[R-lang] Re: p-values for mixed effects models with random slopes

Tue Jan 18 10:50:15 PST 2011

Just some notes on what everyone else has written <see below>:

Alex Fine wrote:
> I would imagine many or most of you are aware of the fact that the 
> pvals.fnc function in the languageR package cannot currently estimate 
> p-values for models that include random slopes.  Because we all need 
> p-values, I'm guessing someone out there has developed a way of getting 
> them from such models.  Has anyone implemented something that does this, 
> or have any thoughts on this issue?

Sverre Stausland wrote:
> If that doesn't work, the standard approach to get p-values from
> linear mixed models is to do likelihood ratio tests. If you test fixed
> effects, though, remember to fit the models with maximum likelihood
> fitting, and _not_ with restricted maximum likelihood (i.e. include
> REML=FALSE in the call). (There's an explanation for why in Pinheiro &
> Bates' 2000 book).

On Jan 18, 2011, at 9:17 AM, Nathaniel Smith wrote:

> On Mon, Jan 17, 2011 at 9:19 PM, Steven Piantadosi <piantado@mit.edu> wrote:
>> Unless I'm out of date, p values are broken on glmer too? I wonder if an
>> easy solution to these two problems might be to implement a
>> bootstrapping/resampling algorithm on mixed effect regressions. Does
>> anyone know about this--would it be conservative or anticonservative or
>> a problem on data sets of typical size in psycholinguistics?
>> 
>> If this is actually a good idea, and someone could point me to a
>> reference on how bootstrapping would work on such models (I know
>> references for simple non-mixed effect regressions, but not how
>> bootstrapping interfaces with repeated subject/item measurements and
>> random effects), I'd be happy to try to put some friendly code
>> together.
> 
> The problem, as you say, is that you need your resampling procedure to
> somehow respect the structure you have in your data. If you just have
> one random effect (e.g., subjects), then things are relatively
> straightforward -- see Davison and Hinkley, section 3.8. They
> recommend just resampling subjects, which is slightly
> anti-conservative, but still closer to correct than the "natural"
> approach of first resampling subjects, and then resampling the cases
> within each resampled subject, which turns out to be rather
> conservative.
> 
> If you have crossed random effects -- which I guess we psycholinguists
> always do or we wouldn't be using lmer in the first place -- then
> things are trickier and I don't know what the best approach is.
> Probably some simulations and things are needed. A quick google finds
> a presentation on the 'merBoot' package, but I'm not sure it was ever
> released...

I think that there are a few basic options for the general problem of assessing significance of fixed effects in models with rich random-effects structure:

1) trust the normal approximation to the t- (and more generally the F-) statistic.  My consistent impression is that for models with parameters numbering in the low dozens and observations numbering in the hundreds or thousands, the anti-conservativity is minimal.  The examples from Pinheiro & Bates 2000 showing anticonservativity have far fewer observations per parameter.

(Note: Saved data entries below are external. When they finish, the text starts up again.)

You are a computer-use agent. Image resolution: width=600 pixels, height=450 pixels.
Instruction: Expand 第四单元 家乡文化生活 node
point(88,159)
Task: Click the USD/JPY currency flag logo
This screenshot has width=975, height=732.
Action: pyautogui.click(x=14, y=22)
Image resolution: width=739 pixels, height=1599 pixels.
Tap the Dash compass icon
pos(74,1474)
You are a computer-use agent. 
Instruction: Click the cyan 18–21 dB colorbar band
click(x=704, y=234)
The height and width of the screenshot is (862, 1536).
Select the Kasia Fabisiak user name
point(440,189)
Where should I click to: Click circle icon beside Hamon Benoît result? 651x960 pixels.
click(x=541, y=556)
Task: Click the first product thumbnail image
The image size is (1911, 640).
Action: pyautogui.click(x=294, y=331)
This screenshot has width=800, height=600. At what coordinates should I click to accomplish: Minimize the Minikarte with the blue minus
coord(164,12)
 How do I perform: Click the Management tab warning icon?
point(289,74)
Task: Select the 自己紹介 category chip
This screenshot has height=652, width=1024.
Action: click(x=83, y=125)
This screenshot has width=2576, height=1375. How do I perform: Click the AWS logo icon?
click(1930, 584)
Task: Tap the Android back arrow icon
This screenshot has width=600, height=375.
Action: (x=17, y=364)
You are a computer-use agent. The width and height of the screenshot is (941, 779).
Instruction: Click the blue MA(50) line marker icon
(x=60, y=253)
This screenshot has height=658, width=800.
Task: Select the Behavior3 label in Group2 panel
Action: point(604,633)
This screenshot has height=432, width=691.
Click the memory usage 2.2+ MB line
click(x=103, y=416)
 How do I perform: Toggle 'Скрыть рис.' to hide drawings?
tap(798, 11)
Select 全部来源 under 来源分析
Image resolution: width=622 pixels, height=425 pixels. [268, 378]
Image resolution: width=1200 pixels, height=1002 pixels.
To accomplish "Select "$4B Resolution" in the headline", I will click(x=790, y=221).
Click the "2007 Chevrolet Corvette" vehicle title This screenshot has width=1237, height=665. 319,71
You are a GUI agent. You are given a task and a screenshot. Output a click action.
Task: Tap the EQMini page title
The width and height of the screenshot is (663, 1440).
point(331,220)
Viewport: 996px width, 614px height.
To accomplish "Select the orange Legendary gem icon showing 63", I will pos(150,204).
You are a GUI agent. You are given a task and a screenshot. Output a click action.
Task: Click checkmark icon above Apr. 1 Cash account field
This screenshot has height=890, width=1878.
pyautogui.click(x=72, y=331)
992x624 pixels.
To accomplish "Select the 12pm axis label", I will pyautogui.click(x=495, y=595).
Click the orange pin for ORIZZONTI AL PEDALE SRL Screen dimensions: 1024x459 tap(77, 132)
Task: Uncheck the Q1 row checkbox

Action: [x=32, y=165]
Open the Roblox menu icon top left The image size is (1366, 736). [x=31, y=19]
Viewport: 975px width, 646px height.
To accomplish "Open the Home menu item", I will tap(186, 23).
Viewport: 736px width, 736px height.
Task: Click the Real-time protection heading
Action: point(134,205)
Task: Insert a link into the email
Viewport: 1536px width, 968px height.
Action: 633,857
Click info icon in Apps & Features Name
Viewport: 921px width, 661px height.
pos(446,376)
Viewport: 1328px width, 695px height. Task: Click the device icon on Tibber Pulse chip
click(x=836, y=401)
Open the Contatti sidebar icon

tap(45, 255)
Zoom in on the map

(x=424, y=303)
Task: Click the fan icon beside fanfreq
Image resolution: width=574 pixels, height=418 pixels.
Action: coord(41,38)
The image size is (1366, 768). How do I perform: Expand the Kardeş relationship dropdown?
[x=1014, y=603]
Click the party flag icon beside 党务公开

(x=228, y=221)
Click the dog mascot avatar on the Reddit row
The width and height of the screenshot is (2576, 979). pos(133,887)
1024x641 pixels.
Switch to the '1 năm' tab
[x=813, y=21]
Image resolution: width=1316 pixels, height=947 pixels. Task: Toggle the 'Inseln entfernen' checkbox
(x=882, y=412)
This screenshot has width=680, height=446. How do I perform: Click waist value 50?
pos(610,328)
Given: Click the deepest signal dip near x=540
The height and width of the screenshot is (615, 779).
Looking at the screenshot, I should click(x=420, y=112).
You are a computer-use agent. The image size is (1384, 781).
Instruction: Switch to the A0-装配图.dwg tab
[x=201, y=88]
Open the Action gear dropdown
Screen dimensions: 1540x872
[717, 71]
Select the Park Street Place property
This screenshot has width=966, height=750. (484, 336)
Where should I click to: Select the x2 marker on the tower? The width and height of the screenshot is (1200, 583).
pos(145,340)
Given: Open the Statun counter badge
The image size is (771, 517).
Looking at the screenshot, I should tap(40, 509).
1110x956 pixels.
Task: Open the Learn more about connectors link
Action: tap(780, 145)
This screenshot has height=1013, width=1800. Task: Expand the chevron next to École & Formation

2) ditto for the likelihood-ratio test.

3) The tools *are* available to do the type of fully Bayesian analysis done within pvals.fnc(), though the situation is not yet as user-friendly as with random-intercept models.  I have some pointers to the appropriate techniques in my textbook draft; see especially Chapter 8 and the end of Chapter 4:

   http://idiom.ucsd.edu/~rlevy/textbook/text.html

Any feedback on this material would be much appreciated!

Also: Nathaniel is absolutely correct that it's not as clear how to use resampling-based approaches (bootstrapping, permutation tests) in the crossed-cluster designs that are ubiquitous within psycholinguistics.  And situation is especially bad given that in a typical psycholinguistics experiment one has a maximum of one observation per participant/item combination!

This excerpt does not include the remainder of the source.